Modified 'superpower' antibiotic to fight superbugs

With these changes, you need less of the drug to have the same effect

Scientists have given more 'superpowers' to a lifesaving antibiotic, an advance that could eliminate the threat of drug-resistant infections for years to come.

Researchers from The Scripps Research Institute (TSRI) in the US discovered a way to structurally modify an already- powerful version of the antibiotic called vancomycin.

Tested against Enterococci bacteria, the new version of vancomycin killed both vancomycin-resistant Enterococci and the original forms of Enterococci, researchers said.

"Doctors could use this modified form of vancomycin without fear of resistance emerging," said Dale Boger from TSRI.

The antibiotic has been prescribed by doctors for 60 years, and bacteria are only now developing resistance to it, researchers said.

This suggests bacteria already have a hard time overcoming vancomycin's original "mechanism of action," which works by disrupting how bacteria form cell walls, they said.

Researchers call vancomycin "magical" for its proven strength against infections, and previous studies have shown that it is possible to add two modifications to vancomycin to make it even more potent.

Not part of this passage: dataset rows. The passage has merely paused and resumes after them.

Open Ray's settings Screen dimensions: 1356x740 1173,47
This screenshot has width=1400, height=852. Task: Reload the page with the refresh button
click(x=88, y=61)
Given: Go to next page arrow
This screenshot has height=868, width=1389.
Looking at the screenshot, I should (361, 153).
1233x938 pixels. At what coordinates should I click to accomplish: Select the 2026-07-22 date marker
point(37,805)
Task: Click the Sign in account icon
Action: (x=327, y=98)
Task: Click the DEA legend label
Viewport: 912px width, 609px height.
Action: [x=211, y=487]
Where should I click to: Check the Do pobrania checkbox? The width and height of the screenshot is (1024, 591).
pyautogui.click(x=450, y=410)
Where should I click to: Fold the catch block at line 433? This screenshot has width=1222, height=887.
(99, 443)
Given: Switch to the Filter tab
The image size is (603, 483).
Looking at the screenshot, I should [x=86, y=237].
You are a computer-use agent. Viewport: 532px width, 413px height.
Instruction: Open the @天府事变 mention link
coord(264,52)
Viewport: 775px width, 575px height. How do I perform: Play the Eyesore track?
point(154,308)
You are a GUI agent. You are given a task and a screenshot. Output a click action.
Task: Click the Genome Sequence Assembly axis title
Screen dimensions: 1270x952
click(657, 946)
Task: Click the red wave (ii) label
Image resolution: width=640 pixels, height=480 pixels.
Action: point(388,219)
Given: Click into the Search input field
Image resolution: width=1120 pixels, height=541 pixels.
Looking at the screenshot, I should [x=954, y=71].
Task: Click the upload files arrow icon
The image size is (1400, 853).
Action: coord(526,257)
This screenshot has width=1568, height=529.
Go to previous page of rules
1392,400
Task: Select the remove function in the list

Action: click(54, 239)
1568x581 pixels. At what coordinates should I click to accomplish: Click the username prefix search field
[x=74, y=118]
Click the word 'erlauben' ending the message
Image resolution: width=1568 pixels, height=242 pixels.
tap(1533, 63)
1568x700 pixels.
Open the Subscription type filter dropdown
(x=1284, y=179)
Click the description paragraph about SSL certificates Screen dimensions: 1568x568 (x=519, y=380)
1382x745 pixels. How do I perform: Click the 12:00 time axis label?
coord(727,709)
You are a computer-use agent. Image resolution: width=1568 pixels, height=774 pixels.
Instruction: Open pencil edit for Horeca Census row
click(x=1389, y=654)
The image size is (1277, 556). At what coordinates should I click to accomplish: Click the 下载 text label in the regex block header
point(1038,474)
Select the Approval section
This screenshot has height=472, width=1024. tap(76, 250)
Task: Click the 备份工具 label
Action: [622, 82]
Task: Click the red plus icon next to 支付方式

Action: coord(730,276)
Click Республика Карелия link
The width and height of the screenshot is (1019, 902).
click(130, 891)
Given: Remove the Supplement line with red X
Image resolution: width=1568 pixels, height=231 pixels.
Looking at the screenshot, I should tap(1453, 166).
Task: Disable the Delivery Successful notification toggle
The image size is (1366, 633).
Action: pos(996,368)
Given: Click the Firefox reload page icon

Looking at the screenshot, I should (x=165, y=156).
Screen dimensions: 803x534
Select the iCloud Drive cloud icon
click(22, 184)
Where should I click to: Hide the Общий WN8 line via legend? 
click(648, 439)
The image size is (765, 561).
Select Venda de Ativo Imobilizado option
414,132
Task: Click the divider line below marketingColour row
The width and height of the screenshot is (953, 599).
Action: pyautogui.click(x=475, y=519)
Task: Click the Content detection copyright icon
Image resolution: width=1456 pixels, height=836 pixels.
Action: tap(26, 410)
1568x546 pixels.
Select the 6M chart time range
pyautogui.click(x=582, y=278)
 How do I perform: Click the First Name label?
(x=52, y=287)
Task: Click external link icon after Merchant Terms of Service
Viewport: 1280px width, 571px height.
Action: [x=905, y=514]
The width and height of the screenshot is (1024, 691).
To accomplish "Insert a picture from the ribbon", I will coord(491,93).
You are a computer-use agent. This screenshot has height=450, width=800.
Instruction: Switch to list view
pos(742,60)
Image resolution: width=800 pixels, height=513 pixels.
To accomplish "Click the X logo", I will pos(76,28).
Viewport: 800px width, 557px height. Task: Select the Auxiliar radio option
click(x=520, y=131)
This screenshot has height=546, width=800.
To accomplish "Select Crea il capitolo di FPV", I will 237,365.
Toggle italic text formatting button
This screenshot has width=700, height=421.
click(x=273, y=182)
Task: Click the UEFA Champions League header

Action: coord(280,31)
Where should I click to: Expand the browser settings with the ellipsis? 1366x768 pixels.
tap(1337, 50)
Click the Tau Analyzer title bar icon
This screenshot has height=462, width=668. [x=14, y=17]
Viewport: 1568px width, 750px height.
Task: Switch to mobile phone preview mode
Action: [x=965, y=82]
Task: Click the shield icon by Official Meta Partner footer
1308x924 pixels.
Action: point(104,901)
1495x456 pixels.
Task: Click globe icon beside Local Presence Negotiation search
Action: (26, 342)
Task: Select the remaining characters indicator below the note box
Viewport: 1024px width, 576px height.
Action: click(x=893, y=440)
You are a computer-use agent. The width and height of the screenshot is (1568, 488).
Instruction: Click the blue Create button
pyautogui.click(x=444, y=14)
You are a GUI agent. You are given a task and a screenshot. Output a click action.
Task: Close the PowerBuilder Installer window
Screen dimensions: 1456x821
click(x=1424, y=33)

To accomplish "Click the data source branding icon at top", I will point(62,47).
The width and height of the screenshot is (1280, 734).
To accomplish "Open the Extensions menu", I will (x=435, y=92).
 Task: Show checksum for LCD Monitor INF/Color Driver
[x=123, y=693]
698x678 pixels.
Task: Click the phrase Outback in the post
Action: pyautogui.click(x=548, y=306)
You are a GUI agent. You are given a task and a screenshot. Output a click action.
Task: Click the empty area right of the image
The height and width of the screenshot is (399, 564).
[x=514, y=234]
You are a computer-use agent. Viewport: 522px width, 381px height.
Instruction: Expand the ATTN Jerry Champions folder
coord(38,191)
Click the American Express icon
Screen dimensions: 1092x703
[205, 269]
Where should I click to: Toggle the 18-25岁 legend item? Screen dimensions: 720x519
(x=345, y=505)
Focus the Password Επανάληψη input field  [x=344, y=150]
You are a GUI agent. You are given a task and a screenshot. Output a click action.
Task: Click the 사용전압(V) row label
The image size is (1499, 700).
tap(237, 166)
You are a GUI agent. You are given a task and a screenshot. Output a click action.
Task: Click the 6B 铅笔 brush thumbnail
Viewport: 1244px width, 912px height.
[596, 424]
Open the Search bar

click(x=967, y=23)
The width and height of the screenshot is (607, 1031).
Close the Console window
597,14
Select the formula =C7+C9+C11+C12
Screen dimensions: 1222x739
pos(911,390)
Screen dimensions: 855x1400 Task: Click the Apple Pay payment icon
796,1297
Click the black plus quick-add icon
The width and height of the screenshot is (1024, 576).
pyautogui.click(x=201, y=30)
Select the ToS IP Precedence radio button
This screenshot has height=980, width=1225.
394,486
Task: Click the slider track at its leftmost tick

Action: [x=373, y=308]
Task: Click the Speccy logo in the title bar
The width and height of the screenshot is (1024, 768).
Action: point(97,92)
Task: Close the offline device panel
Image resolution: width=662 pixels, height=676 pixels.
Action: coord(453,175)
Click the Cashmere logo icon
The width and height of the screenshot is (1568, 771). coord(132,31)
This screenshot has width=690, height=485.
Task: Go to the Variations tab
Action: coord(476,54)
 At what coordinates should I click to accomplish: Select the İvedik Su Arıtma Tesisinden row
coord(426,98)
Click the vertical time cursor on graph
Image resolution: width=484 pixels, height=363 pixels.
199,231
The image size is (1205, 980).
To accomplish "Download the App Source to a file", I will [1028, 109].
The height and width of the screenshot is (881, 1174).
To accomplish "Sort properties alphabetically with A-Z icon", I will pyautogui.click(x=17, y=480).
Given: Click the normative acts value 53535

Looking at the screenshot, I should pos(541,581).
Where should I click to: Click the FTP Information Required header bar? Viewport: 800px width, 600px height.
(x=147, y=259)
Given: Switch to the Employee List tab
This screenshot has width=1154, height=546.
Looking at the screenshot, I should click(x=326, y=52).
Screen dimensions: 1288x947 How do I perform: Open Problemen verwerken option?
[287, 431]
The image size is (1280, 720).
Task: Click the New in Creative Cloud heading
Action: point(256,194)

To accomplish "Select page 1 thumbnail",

"With these modifications, you need less of the drug to have the same effect," Boger said.

The new study shows that scientists can make a third modification - which interferes with a bacterium's cell wall in a new way - with promising results.

Combined with the previous modifications, this alteration gives vancomycin a 1,000-fold increase in activity, meaning doctors would need to use less of the antibiotic to fight infection.

The discovery makes this version of vancomycin the first antibiotic to have three independent mechanisms of action.

"This increases the durability of this antibiotic," Boger said.

"Organisms just can't simultaneously work to find a way around three independent mechanisms of action. Even if they found a solution to one of those, the organisms would still be killed by the other two," he said.

The study was published in the journal proceedings of the National Academy of Sciences.